Have you ever blown it in a tragic way, in a relationship, in a violation of your own integrity, in a forgetting of your first and deepest love? And have you ever had the grace of a profound experience of reconciliation or forgiveness or a finding again of that love or passion that you had lost? This, too, is conversion of a most profound nature.

And then there is Ananias. He, too, is already a follower of Jesus, so his conversion is also not about belief. His challenge is resistance. The Risen Lord wants him to go visit Saul. What?! Ananias knew Saul oversaw the stoning of people like him. And Jesus wants him to go to Saul and heal him?
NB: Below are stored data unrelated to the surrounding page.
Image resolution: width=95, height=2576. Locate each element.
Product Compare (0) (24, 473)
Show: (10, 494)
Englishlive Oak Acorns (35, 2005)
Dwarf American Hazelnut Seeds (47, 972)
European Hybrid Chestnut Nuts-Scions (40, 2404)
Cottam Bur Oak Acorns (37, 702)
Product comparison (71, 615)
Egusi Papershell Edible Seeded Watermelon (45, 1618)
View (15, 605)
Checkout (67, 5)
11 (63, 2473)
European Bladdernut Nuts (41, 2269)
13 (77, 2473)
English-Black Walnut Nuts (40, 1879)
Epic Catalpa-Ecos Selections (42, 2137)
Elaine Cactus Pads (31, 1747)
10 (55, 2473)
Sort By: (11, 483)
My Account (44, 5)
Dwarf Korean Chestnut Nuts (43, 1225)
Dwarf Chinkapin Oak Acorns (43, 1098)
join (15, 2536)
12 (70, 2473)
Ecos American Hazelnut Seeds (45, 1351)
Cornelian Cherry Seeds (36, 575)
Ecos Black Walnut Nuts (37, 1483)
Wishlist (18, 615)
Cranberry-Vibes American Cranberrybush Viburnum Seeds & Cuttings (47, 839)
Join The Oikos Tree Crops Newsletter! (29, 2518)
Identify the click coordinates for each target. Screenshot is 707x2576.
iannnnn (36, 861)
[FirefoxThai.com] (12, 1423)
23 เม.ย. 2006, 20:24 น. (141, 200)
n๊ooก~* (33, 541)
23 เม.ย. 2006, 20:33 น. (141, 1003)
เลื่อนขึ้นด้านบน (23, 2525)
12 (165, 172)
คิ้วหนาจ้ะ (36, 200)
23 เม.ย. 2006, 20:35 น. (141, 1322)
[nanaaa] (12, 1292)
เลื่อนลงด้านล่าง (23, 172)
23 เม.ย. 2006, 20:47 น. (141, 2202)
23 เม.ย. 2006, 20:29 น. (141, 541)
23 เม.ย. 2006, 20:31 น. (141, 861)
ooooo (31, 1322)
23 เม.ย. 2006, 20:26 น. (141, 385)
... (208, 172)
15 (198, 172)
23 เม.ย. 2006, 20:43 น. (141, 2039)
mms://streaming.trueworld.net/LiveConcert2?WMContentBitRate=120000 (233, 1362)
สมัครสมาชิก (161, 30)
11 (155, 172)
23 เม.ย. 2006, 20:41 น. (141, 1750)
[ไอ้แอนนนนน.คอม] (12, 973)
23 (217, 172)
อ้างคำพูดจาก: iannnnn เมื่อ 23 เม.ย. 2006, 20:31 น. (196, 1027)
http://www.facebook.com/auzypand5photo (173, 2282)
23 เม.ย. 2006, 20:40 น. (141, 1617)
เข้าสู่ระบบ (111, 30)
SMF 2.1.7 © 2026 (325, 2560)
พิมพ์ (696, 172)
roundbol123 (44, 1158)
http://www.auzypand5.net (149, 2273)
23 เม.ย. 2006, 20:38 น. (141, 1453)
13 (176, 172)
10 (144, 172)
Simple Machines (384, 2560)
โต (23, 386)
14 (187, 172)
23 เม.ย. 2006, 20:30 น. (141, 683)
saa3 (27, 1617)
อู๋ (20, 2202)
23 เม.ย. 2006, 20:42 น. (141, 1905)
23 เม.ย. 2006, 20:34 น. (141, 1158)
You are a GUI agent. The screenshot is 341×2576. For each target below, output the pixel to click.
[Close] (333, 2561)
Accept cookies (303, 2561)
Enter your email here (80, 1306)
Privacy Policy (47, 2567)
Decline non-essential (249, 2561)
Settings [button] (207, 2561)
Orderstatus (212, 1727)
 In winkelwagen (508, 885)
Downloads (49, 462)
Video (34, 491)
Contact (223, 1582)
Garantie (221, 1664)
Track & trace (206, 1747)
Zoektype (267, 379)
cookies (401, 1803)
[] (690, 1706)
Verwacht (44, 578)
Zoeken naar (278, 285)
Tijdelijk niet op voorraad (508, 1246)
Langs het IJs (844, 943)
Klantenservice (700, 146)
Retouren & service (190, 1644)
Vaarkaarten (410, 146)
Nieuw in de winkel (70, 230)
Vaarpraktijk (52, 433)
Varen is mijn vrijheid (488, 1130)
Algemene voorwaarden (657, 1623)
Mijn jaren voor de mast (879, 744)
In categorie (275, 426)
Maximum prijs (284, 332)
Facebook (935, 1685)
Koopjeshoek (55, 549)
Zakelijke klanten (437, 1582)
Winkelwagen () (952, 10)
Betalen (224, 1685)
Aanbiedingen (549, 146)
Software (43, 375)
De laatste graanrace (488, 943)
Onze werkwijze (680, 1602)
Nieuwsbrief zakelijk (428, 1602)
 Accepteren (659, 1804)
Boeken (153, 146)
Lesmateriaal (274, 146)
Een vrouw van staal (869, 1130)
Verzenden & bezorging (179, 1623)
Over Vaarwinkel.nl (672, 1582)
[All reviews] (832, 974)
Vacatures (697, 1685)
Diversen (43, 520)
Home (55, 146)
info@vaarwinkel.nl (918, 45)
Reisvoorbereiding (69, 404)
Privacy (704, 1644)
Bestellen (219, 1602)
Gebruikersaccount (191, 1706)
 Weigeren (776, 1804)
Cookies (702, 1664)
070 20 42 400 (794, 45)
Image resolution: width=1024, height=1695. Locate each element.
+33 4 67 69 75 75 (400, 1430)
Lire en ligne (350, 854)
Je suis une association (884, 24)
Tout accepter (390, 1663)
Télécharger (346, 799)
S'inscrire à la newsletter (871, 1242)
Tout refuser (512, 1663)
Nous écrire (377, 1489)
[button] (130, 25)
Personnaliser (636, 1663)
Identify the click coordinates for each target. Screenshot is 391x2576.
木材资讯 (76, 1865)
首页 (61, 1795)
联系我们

Ananias had Saul in a box, had him figured out, defined and labeled and with good evidence to back up his assessment of this man. He’s actually not too much different than Saul—he saw Saul as totally “other”—Jesus helped him see that Saul was brother. Isn’t it interesting how it doesn’t seem to matter what side we stand on—we can still box in the other, and Jesus is always reconnecting us to each other, showing us our kinship when all we can see are our sharp edges and differences, labels and definitions, that box us in.

Ananias’ conversion is about overcoming his resistance and releasing his certainty about who Saul was. Ananias has to allow for the possibility that even a man like Saul can change.

Have you ever defined someone right into a box, imprisoned another by your assessment of who you thought they were? And then, have you grabbed an opportunity, maybe not of your own choosing, to encounter them in a whole new way? Again, Ananias got reconnected to the whole when he found room to heal his enemy. The scales didn’t just fall from Saul’s eyes that day, but they also fell from Ananias’.

If today is any indication, conversion is much more about how we get reconnected when we have been rent asunder, from ourselves, from each other, from God, than it is about professing our belief. It’s not that belief is unimportant; it’s just that it is the fruit of transformation, not its source.

Our deepest conversion happens when we get reconnected to the whole. This is the conversion that Jesus lives for, this is the conversion that Jesus died for. This is the conversion that Jesus rose for, this is the conversion that changes our lives, this is the conversion that makes us, and the world, whole. Amen.